I work with large datasets, messy data handling, models, etc. I often get asked about the computational tools that are useful for dealing with these kinds of problems. There are `menu driven systems' where you click some buttons and get some work done - but these are useless for anything nontrivial. To do serious economics these days, you have to be writing computer programs. And this is true of any field - e.g. empirical macroeconomics - and not just of "computational finance" (which is a hot buzzword these days).
You should pay attention to four elements: price, freedom, elegant and powerful computer science, and network effects.

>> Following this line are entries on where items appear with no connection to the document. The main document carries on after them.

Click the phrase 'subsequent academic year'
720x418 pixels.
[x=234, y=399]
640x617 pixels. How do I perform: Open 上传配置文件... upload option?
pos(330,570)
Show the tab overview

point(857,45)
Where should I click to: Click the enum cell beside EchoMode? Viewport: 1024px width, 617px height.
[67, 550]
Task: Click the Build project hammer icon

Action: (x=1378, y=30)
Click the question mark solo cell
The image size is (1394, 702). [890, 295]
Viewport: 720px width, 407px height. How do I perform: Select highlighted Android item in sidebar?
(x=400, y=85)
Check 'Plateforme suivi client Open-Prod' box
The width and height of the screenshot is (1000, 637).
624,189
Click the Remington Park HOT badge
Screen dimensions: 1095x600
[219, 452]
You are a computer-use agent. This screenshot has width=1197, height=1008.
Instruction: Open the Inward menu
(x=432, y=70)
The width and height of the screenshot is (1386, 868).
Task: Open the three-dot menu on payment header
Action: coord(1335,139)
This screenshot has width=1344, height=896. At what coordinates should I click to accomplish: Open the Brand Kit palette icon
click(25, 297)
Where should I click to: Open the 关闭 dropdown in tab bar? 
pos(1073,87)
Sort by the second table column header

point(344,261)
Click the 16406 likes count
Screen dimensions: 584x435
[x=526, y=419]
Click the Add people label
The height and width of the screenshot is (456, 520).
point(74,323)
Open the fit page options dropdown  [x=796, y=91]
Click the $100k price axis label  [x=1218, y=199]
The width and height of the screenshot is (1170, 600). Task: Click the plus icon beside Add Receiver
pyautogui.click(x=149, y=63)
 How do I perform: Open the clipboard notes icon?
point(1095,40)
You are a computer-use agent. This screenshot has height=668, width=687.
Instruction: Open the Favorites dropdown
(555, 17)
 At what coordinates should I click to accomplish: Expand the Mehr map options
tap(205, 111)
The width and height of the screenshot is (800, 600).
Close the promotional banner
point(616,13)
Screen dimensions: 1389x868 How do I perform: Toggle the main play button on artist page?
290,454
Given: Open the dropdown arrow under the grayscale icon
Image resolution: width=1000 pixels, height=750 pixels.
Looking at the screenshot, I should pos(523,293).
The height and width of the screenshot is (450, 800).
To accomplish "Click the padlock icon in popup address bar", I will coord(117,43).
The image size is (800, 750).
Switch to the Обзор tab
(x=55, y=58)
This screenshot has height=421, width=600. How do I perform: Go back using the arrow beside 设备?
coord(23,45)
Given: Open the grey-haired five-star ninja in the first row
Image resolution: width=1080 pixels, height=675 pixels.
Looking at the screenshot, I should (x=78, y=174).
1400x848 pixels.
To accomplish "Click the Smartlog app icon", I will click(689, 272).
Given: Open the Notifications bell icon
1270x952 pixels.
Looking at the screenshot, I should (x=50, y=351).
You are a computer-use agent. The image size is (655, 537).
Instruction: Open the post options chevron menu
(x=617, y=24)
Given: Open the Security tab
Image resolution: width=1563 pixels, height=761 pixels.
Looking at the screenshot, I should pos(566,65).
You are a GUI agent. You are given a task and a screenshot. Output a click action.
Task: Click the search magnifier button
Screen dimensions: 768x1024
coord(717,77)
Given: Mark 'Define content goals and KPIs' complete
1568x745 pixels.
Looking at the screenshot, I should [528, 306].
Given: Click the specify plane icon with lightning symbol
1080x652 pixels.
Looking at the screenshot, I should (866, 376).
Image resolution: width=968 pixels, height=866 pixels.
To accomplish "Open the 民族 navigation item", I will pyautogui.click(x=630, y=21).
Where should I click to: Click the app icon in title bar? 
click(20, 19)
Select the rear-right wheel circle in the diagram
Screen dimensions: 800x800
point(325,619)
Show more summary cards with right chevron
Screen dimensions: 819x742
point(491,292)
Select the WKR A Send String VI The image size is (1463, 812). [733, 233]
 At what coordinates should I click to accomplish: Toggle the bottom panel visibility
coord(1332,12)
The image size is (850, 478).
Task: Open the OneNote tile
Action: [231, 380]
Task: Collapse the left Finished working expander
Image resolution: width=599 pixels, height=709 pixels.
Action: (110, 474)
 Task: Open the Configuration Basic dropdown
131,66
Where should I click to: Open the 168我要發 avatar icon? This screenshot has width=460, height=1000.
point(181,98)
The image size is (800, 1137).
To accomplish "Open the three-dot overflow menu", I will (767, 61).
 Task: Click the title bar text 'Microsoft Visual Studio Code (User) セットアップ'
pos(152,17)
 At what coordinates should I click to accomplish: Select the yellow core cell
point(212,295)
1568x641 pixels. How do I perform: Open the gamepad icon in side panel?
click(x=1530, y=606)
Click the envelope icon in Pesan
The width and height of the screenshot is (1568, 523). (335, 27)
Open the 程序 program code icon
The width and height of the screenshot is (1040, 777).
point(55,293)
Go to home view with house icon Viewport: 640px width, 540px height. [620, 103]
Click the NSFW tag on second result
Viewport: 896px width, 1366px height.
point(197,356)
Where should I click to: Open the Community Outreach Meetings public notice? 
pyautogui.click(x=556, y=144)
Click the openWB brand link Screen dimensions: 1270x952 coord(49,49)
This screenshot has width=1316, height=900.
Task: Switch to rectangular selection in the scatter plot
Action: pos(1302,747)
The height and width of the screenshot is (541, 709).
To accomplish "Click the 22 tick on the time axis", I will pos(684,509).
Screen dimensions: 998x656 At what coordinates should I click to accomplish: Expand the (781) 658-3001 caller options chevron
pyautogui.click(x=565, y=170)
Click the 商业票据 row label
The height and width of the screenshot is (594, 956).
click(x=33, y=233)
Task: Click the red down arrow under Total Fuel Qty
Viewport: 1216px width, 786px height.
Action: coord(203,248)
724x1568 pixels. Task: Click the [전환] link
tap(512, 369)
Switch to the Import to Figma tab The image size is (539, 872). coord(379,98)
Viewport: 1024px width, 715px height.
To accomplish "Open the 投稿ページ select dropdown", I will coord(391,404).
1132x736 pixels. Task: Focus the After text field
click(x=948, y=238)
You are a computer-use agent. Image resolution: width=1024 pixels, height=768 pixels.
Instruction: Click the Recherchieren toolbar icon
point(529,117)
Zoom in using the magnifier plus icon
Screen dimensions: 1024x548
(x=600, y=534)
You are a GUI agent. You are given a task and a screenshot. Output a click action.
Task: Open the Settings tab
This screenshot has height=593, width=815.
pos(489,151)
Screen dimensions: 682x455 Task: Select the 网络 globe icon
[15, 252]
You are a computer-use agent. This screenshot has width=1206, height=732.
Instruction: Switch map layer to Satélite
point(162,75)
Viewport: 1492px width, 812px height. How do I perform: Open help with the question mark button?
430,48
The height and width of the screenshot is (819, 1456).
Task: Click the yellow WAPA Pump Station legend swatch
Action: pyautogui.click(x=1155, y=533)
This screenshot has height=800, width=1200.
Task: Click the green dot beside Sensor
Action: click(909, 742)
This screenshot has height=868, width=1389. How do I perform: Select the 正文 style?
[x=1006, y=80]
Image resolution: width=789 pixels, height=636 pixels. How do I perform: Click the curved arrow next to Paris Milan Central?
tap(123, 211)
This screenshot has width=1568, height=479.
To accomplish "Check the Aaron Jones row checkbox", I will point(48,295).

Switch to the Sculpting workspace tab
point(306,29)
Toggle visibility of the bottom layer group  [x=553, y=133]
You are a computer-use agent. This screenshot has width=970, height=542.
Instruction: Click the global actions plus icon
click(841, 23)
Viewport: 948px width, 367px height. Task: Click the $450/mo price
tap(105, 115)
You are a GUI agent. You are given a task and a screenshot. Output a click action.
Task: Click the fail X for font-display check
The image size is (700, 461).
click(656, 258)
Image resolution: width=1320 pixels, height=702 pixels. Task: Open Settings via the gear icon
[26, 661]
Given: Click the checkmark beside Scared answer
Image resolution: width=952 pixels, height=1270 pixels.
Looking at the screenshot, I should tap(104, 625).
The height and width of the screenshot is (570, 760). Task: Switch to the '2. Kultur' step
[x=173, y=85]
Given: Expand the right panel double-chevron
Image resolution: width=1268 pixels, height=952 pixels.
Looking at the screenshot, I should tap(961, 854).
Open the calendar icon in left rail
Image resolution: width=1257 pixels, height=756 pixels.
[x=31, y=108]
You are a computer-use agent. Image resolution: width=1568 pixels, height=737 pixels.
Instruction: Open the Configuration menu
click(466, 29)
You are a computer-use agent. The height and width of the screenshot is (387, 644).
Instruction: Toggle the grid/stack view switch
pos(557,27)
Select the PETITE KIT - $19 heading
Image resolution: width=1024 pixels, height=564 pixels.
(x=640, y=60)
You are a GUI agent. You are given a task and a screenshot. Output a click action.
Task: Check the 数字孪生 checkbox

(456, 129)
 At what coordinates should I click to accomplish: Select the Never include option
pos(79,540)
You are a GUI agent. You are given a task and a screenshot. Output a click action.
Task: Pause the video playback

| System | Applicability | Price | Freedom | CS | Network effects |
| SAS | SAS seeks to be a single monolithic system that will comprehensively do all your economics and statistics. | Huge! | Zero | Terrible | Some economists do write SAS code so I guess some useful SAS codes are floating around. |
| Stata | Stata is a `younger, cleaner statistics package' as compared with SAS. | High | Zero | More elegant than SAS, but really not a place you want to write programs. | Quite a few economists use Stata, and there is a wealth of code coming out through `stata technical bulletins' (STB). |
| Gauss | Gauss is the workhorse of econometricians worldwide. | High | None | Gauss is really poor CS - worse than Stata but better than SAS. | Strong |
| Ox | Ox seeks to be a low price but unfree system to compete with Gauss. | Zero | But it's not GPL, and it is effectively only for Microsoft Windows. | It looks like a clean language, better than gauss and stata. | Small (there are some good stochastic volatility codes out there). |
| Octave (Matlab) | Octave is a freeware matlab. So it's good for writing formulas in matrix notation. I felt it isn't good at dealing with files / string manipulation / regexes, and that it is not strong on probability and statistics. I also felt it's graphics are weak. | Free | Free | Excellent | A few people in macroeconomics are writing matlab codes, and I suppose these should work with Octave, but beyond that, No. (And if these codes use matlab toolboxes like `optimisation', then you're out of luck). |
| R | R is a complete statistics package, integrating great computer science, matrix notation, good graphics, probability and statistics. | Free | Free | Truly superb | Weak - as yet, only a few economists are using R. |
| Grocer | Grocer is an econometrics system written using scilab (a matrix scientific computation system). | Free | Free | Fair | Small |
From 2003 onwards, I have been doing all my work in R. I am also looking at grocer with interest - some of the hard work that has gone into it is yielding invaluable functions which would be hard work to reimplement.
In addition, there is "background work" of massaging data, manipulating files, and so on. I do this using Unix tools: shell, shell prompt utilities, awk and perl.
Ajay Shah, December 2006